Problem description: Copy out the entire listing word for word.

+--

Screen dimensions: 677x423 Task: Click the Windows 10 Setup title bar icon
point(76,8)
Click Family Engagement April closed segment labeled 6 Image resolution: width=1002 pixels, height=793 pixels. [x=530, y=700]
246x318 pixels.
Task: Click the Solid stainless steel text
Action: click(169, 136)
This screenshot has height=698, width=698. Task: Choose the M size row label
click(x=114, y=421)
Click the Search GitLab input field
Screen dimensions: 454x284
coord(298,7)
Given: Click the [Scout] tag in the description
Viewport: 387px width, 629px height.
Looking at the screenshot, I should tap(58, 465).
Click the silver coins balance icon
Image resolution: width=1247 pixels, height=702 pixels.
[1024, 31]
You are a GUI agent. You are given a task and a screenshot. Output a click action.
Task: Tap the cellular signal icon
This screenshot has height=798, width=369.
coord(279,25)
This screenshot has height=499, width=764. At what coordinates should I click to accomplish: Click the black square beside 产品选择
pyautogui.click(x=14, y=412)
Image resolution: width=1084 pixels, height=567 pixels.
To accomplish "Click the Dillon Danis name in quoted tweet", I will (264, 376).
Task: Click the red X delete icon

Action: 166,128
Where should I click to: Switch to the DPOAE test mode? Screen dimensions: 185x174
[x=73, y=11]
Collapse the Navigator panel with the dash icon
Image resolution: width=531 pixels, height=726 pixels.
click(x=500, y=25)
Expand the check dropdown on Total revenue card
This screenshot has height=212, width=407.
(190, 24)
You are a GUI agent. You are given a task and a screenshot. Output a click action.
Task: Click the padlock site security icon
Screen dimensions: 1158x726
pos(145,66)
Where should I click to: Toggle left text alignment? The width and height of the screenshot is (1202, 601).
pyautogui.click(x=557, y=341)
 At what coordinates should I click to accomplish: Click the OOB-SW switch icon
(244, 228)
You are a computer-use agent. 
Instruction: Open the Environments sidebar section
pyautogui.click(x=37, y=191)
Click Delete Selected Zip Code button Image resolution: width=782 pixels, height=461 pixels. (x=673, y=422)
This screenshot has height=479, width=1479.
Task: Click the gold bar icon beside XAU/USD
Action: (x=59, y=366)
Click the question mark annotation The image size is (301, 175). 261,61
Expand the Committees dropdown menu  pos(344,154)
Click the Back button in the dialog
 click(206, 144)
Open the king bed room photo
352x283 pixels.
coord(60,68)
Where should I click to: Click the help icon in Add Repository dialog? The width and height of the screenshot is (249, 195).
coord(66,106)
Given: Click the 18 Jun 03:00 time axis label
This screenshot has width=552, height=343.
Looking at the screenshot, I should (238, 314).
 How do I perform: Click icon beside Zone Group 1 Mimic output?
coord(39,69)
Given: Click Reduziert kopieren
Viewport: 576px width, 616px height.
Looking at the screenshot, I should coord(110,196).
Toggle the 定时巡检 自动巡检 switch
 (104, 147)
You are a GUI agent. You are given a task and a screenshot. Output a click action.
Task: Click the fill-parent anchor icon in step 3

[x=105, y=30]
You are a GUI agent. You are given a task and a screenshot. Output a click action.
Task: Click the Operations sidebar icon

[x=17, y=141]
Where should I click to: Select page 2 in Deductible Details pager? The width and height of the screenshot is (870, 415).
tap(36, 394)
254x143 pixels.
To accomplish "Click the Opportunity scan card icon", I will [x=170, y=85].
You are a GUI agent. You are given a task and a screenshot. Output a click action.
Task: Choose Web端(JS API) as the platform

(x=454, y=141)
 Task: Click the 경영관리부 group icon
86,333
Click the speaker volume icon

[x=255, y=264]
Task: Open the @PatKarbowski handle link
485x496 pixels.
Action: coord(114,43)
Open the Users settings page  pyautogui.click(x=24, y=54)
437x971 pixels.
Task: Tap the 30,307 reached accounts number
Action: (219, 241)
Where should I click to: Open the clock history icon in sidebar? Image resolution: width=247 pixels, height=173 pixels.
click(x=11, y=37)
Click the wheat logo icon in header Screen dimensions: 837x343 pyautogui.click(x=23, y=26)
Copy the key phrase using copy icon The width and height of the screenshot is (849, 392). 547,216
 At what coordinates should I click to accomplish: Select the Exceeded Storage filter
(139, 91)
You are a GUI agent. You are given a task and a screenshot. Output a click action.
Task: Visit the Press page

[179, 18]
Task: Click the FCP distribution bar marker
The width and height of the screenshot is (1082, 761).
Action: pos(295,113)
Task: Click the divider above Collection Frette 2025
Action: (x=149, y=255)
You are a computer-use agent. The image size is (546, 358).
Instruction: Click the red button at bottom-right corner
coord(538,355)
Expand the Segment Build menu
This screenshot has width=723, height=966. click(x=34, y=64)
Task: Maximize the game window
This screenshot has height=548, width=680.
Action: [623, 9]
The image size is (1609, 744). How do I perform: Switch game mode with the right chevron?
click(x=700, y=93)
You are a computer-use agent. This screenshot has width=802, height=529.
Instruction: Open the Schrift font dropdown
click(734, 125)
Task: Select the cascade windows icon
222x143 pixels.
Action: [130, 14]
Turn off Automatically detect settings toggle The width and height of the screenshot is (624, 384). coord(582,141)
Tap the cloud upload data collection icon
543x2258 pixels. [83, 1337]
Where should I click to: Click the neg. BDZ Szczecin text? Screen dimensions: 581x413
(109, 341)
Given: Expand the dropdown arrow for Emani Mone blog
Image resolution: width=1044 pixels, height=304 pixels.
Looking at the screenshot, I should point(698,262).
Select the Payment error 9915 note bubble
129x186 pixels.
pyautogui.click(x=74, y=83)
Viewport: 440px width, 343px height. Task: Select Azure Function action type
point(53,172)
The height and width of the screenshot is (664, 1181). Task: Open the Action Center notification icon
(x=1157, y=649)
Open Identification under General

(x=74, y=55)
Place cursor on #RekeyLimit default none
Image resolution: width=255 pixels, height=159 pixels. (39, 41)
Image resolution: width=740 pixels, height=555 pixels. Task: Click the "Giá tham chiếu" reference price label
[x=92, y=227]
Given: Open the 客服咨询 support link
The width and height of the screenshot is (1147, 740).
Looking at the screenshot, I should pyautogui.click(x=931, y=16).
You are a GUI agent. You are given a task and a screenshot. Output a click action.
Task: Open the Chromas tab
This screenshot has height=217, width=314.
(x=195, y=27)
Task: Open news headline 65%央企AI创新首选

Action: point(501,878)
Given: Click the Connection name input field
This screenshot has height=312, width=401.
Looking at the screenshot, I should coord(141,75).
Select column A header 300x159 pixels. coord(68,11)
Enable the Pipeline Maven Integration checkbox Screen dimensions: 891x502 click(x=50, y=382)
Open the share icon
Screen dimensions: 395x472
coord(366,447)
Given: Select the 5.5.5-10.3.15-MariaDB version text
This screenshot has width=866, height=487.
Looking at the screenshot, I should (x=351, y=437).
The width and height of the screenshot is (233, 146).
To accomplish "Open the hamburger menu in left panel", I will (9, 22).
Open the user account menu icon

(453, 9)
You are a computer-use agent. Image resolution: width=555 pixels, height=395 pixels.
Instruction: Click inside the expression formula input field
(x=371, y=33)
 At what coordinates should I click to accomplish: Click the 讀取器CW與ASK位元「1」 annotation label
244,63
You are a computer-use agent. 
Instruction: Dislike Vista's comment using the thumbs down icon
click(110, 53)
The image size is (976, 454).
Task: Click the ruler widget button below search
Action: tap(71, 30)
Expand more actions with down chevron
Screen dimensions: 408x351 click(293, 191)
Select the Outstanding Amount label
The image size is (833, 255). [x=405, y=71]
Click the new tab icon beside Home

+--

Response:
Screen dimensions: 677x423 Task: Click the Windows 10 Setup title bar icon
point(76,8)
Click Family Engagement April closed segment labeled 6 Image resolution: width=1002 pixels, height=793 pixels. [x=530, y=700]
246x318 pixels.
Task: Click the Solid stainless steel text
Action: click(169, 136)
This screenshot has height=698, width=698. Task: Choose the M size row label
click(x=114, y=421)
Click the Search GitLab input field
Screen dimensions: 454x284
coord(298,7)
Given: Click the [Scout] tag in the description
Viewport: 387px width, 629px height.
Looking at the screenshot, I should tap(58, 465).
Click the silver coins balance icon
Image resolution: width=1247 pixels, height=702 pixels.
[1024, 31]
You are a GUI agent. You are given a task and a screenshot. Output a click action.
Task: Tap the cellular signal icon
This screenshot has height=798, width=369.
coord(279,25)
This screenshot has height=499, width=764. At what coordinates should I click to accomplish: Click the black square beside 产品选择
pyautogui.click(x=14, y=412)
Image resolution: width=1084 pixels, height=567 pixels.
To accomplish "Click the Dillon Danis name in quoted tweet", I will (264, 376).
Task: Click the red X delete icon

Action: 166,128
Where should I click to: Switch to the DPOAE test mode? Screen dimensions: 185x174
[x=73, y=11]
Collapse the Navigator panel with the dash icon
Image resolution: width=531 pixels, height=726 pixels.
click(x=500, y=25)
Expand the check dropdown on Total revenue card
This screenshot has height=212, width=407.
(190, 24)
You are a GUI agent. You are given a task and a screenshot. Output a click action.
Task: Click the padlock site security icon
Screen dimensions: 1158x726
pos(145,66)
Where should I click to: Toggle left text alignment? The width and height of the screenshot is (1202, 601).
pyautogui.click(x=557, y=341)
 At what coordinates should I click to accomplish: Click the OOB-SW switch icon
(244, 228)
You are a computer-use agent. 
Instruction: Open the Environments sidebar section
pyautogui.click(x=37, y=191)
Click Delete Selected Zip Code button Image resolution: width=782 pixels, height=461 pixels. (x=673, y=422)
This screenshot has height=479, width=1479.
Task: Click the gold bar icon beside XAU/USD
Action: (x=59, y=366)
Click the question mark annotation The image size is (301, 175). 261,61
Expand the Committees dropdown menu  pos(344,154)
Click the Back button in the dialog
 click(206, 144)
Open the king bed room photo
352x283 pixels.
coord(60,68)
Where should I click to: Click the help icon in Add Repository dialog? The width and height of the screenshot is (249, 195).
coord(66,106)
Given: Click the 18 Jun 03:00 time axis label
This screenshot has width=552, height=343.
Looking at the screenshot, I should (238, 314).
 How do I perform: Click icon beside Zone Group 1 Mimic output?
coord(39,69)
Given: Click Reduziert kopieren
Viewport: 576px width, 616px height.
Looking at the screenshot, I should coord(110,196).
Toggle the 定时巡检 自动巡检 switch
 (104, 147)
You are a GUI agent. You are given a task and a screenshot. Output a click action.
Task: Click the fill-parent anchor icon in step 3

[x=105, y=30]
You are a GUI agent. You are given a task and a screenshot. Output a click action.
Task: Click the Operations sidebar icon

[x=17, y=141]
Where should I click to: Select page 2 in Deductible Details pager? The width and height of the screenshot is (870, 415).
tap(36, 394)
254x143 pixels.
To accomplish "Click the Opportunity scan card icon", I will [x=170, y=85].
You are a GUI agent. You are given a task and a screenshot. Output a click action.
Task: Choose Web端(JS API) as the platform

(x=454, y=141)
 Task: Click the 경영관리부 group icon
86,333
Click the speaker volume icon

[x=255, y=264]
Task: Open the @PatKarbowski handle link
485x496 pixels.
Action: coord(114,43)
Open the Users settings page  pyautogui.click(x=24, y=54)
437x971 pixels.
Task: Tap the 30,307 reached accounts number
Action: (219, 241)
Where should I click to: Open the clock history icon in sidebar? Image resolution: width=247 pixels, height=173 pixels.
click(x=11, y=37)
Click the wheat logo icon in header Screen dimensions: 837x343 pyautogui.click(x=23, y=26)
Copy the key phrase using copy icon The width and height of the screenshot is (849, 392). 547,216
 At what coordinates should I click to accomplish: Select the Exceeded Storage filter
(139, 91)
You are a GUI agent. You are given a task and a screenshot. Output a click action.
Task: Visit the Press page

[179, 18]
Task: Click the FCP distribution bar marker
The width and height of the screenshot is (1082, 761).
Action: pos(295,113)
Task: Click the divider above Collection Frette 2025
Action: (x=149, y=255)
You are a computer-use agent. The image size is (546, 358).
Instruction: Click the red button at bottom-right corner
coord(538,355)
Expand the Segment Build menu
This screenshot has width=723, height=966. click(x=34, y=64)
Task: Maximize the game window
This screenshot has height=548, width=680.
Action: [623, 9]
The image size is (1609, 744). How do I perform: Switch game mode with the right chevron?
click(x=700, y=93)
You are a computer-use agent. This screenshot has width=802, height=529.
Instruction: Open the Schrift font dropdown
click(734, 125)
Task: Select the cascade windows icon
222x143 pixels.
Action: [130, 14]
Turn off Automatically detect settings toggle The width and height of the screenshot is (624, 384). coord(582,141)
Tap the cloud upload data collection icon
543x2258 pixels. [83, 1337]
Where should I click to: Click the neg. BDZ Szczecin text? Screen dimensions: 581x413
(109, 341)
Given: Expand the dropdown arrow for Emani Mone blog
Image resolution: width=1044 pixels, height=304 pixels.
Looking at the screenshot, I should point(698,262).
Select the Payment error 9915 note bubble
129x186 pixels.
pyautogui.click(x=74, y=83)
Viewport: 440px width, 343px height. Task: Select Azure Function action type
point(53,172)
The height and width of the screenshot is (664, 1181). Task: Open the Action Center notification icon
(x=1157, y=649)
Open Identification under General

(x=74, y=55)
Place cursor on #RekeyLimit default none
Image resolution: width=255 pixels, height=159 pixels. (39, 41)
Image resolution: width=740 pixels, height=555 pixels. Task: Click the "Giá tham chiếu" reference price label
[x=92, y=227]
Given: Open the 客服咨询 support link
The width and height of the screenshot is (1147, 740).
Looking at the screenshot, I should pyautogui.click(x=931, y=16).
You are a GUI agent. You are given a task and a screenshot. Output a click action.
Task: Open the Chromas tab
This screenshot has height=217, width=314.
(x=195, y=27)
Task: Open news headline 65%央企AI创新首选

Action: point(501,878)
Given: Click the Connection name input field
This screenshot has height=312, width=401.
Looking at the screenshot, I should coord(141,75).
Select column A header 300x159 pixels. coord(68,11)
Enable the Pipeline Maven Integration checkbox Screen dimensions: 891x502 click(x=50, y=382)
Open the share icon
Screen dimensions: 395x472
coord(366,447)
Given: Select the 5.5.5-10.3.15-MariaDB version text
This screenshot has width=866, height=487.
Looking at the screenshot, I should (x=351, y=437).
The width and height of the screenshot is (233, 146).
To accomplish "Open the hamburger menu in left panel", I will (9, 22).
Open the user account menu icon

(453, 9)
You are a computer-use agent. Image resolution: width=555 pixels, height=395 pixels.
Instruction: Click inside the expression formula input field
(x=371, y=33)
 At what coordinates should I click to accomplish: Click the 讀取器CW與ASK位元「1」 annotation label
244,63
You are a computer-use agent. 
Instruction: Dislike Vista's comment using the thumbs down icon
click(110, 53)
The image size is (976, 454).
Task: Click the ruler widget button below search
Action: tap(71, 30)
Expand more actions with down chevron
Screen dimensions: 408x351 click(293, 191)
Select the Outstanding Amount label
The image size is (833, 255). [x=405, y=71]
Click the new tab icon beside Home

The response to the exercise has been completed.